◆ Description of the task
Reproduce word for word everything from the first line down to the line containing "click(x=141, y=672)", including that line.

□ □ □ □

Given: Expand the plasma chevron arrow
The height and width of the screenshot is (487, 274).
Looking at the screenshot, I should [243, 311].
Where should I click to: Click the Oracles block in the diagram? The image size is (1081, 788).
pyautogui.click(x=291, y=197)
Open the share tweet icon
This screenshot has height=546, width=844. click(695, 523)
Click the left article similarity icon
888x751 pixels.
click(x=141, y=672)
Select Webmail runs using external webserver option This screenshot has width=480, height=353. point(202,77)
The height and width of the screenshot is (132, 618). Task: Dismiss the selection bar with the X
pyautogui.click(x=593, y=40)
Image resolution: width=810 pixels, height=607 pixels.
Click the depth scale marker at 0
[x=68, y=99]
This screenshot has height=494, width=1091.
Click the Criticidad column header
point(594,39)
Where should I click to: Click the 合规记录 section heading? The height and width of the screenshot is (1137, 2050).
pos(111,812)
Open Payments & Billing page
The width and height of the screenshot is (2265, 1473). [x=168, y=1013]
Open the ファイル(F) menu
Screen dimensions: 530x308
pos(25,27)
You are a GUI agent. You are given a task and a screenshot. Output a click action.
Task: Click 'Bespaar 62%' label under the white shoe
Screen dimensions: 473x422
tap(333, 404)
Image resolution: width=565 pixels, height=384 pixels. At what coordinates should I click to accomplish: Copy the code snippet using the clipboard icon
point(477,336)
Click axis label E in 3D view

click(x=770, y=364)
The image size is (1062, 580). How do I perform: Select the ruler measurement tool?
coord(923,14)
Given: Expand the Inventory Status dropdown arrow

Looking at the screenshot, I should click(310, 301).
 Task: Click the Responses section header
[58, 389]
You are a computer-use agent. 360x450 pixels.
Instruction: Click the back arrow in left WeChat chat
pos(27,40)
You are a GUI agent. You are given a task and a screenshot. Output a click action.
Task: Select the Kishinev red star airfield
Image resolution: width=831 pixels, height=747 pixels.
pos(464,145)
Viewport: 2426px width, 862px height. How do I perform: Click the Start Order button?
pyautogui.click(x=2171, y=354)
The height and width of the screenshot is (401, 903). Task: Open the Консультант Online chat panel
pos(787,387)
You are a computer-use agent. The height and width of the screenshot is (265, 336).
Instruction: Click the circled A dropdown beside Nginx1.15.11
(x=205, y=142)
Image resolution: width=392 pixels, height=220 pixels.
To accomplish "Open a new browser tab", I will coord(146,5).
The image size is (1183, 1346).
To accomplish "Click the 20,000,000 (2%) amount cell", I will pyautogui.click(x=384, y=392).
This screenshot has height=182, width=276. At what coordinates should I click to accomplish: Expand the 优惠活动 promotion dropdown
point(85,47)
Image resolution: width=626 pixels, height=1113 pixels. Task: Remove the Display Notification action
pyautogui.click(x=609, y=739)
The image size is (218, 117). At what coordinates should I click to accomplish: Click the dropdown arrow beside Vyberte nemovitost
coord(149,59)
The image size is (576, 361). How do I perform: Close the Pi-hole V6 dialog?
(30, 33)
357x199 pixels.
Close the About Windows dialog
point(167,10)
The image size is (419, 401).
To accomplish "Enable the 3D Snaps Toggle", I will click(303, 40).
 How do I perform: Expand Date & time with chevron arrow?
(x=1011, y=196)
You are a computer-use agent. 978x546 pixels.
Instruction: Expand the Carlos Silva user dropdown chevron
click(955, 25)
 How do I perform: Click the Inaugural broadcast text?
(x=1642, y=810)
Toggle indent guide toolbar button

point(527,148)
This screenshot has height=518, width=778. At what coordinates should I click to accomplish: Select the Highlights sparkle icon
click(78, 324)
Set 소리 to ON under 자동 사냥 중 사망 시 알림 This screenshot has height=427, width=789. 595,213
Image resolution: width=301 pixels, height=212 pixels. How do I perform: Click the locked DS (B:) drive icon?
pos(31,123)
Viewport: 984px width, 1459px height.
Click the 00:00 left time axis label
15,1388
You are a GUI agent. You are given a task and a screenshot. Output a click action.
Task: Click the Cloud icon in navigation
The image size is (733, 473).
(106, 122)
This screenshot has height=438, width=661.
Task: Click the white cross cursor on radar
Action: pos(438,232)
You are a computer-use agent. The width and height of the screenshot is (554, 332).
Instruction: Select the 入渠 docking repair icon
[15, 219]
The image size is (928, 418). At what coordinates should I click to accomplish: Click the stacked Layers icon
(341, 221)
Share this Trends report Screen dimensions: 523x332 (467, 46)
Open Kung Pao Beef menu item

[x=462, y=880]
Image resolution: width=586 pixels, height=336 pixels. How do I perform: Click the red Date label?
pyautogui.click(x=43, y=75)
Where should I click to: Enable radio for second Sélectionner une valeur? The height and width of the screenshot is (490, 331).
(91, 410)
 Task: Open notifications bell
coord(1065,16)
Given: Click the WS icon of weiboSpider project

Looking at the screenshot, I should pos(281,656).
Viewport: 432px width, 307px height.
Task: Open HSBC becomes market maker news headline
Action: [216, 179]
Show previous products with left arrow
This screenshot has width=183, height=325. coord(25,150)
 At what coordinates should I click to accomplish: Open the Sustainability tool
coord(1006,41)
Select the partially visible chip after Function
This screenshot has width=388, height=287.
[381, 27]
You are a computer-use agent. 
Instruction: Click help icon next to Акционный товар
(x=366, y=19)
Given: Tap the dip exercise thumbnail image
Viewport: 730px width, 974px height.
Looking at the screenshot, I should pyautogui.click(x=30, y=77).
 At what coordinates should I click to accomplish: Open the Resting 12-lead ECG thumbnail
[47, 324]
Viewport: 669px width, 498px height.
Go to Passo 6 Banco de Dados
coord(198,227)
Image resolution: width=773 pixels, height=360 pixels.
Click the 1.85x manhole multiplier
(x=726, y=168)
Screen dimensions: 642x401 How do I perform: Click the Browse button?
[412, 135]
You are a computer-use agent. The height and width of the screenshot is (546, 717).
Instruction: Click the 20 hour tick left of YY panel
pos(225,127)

□ □ □ □

◆ Answer to this problem
Given: Expand the plasma chevron arrow
The height and width of the screenshot is (487, 274).
Looking at the screenshot, I should [243, 311].
Where should I click to: Click the Oracles block in the diagram? The image size is (1081, 788).
pyautogui.click(x=291, y=197)
Open the share tweet icon
This screenshot has height=546, width=844. click(695, 523)
Click the left article similarity icon
888x751 pixels.
click(x=141, y=672)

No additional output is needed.